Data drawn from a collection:
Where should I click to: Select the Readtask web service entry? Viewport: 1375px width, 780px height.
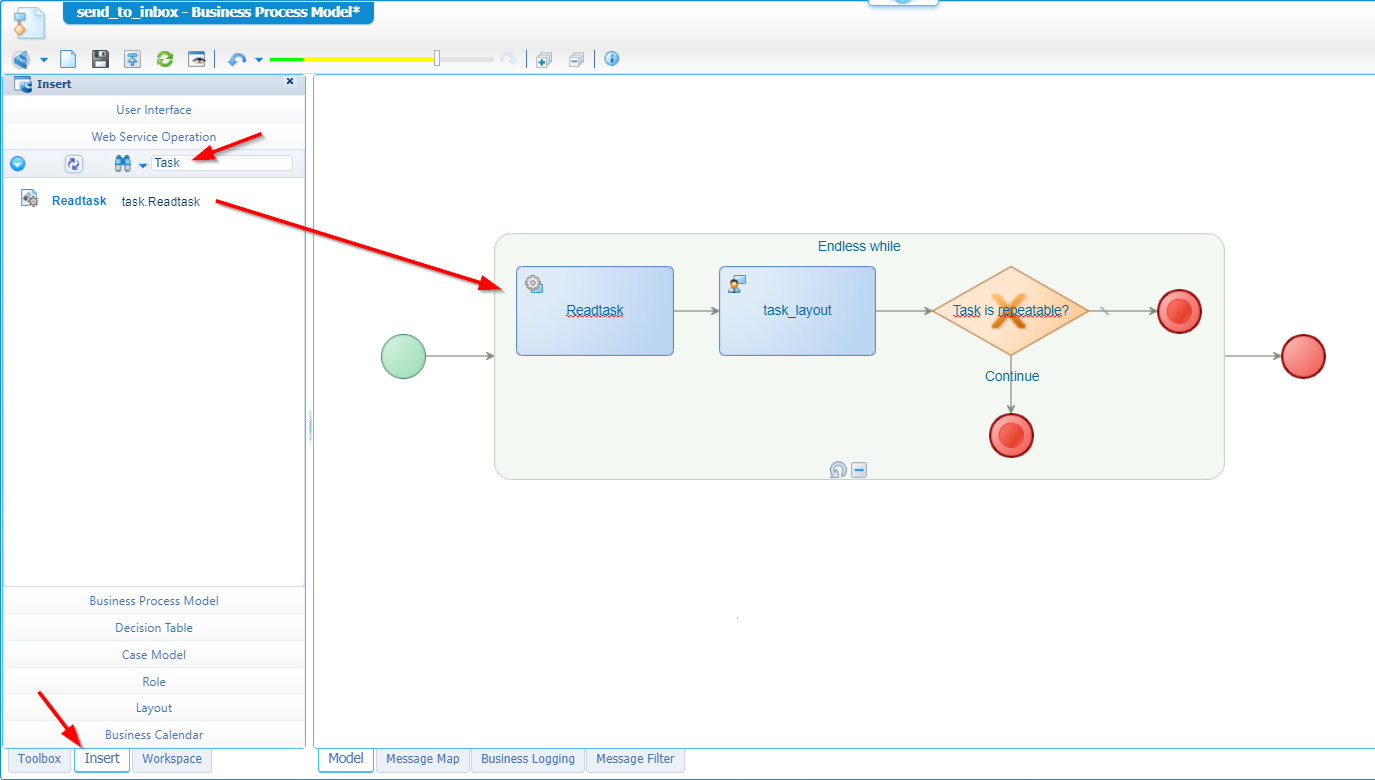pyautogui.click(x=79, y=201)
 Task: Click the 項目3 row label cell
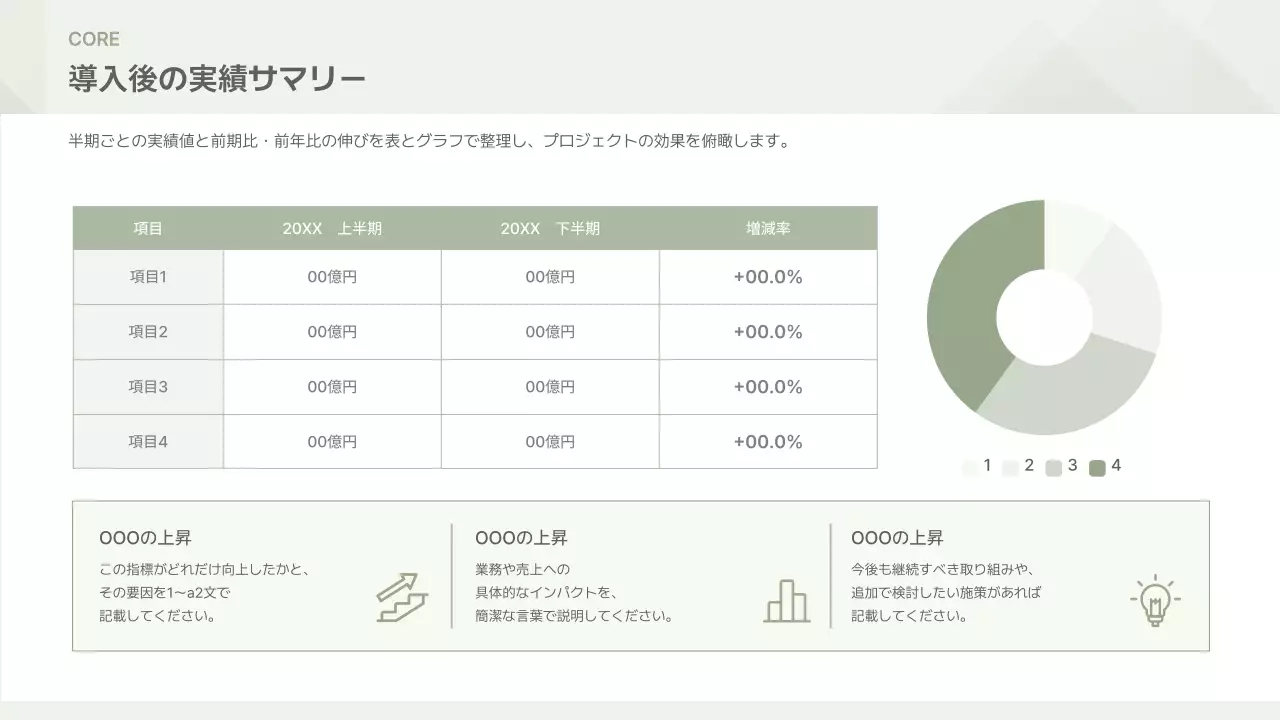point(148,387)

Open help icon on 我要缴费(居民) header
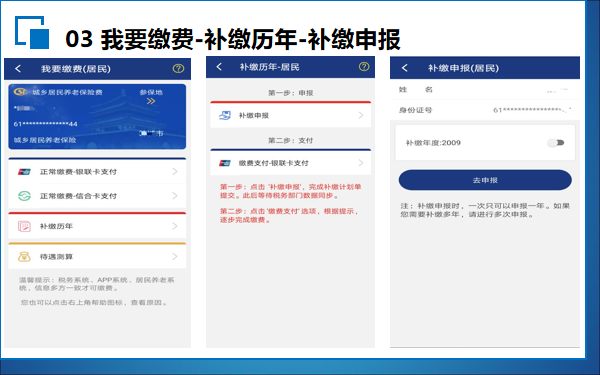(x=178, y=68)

__PROBLEM__:
Return the text lines of all the rows above word for word, and leave the pictures out of your answer.

__THE OUTPUT__:
Where should I click to: Select the Readtask web service entry? Viewport: 1375px width, 780px height.
pyautogui.click(x=79, y=201)
 Task: Click the 項目3 row label cell
point(148,387)

Open help icon on 我要缴费(居民) header
(x=178, y=68)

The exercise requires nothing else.